Material for this exercise: Begin
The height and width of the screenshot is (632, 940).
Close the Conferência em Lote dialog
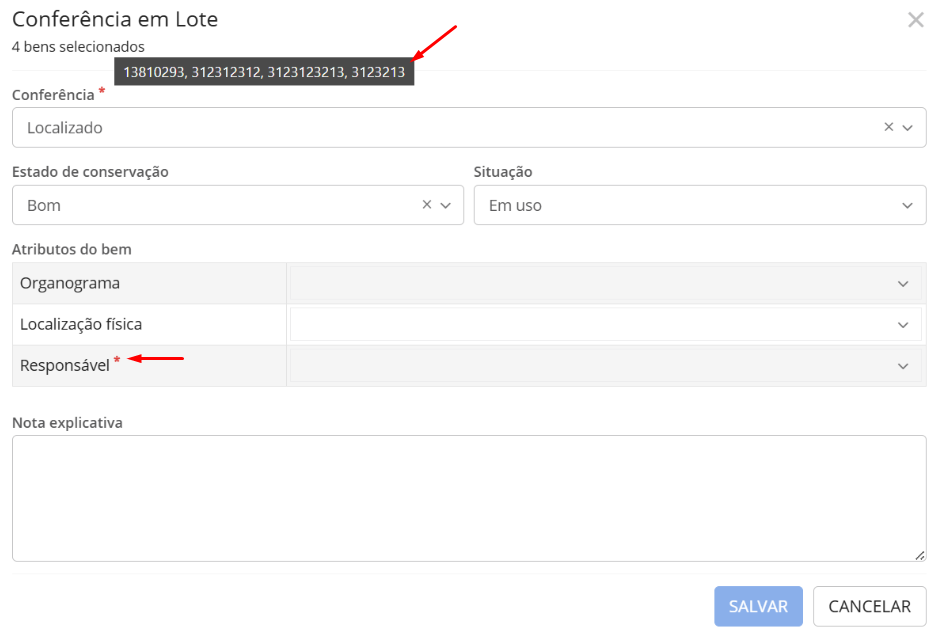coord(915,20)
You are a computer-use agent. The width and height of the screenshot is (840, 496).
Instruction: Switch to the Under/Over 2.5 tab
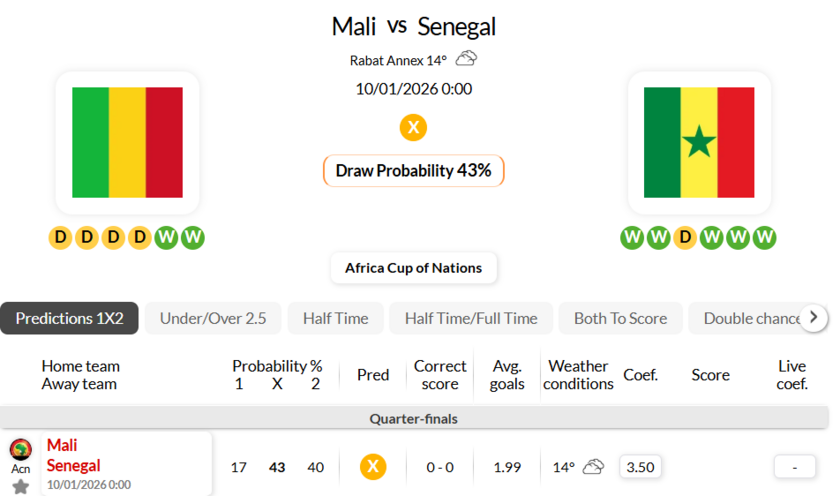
Material for this exercise: End
Could you transcribe exactly the lines from the line containing "You are a computer-use" through the final line of the records, both included, and nothing beyond them? The pictures should be left out.

You are a computer-use agent. The width and height of the screenshot is (840, 496).
Instruction: Switch to the Under/Over 2.5 tab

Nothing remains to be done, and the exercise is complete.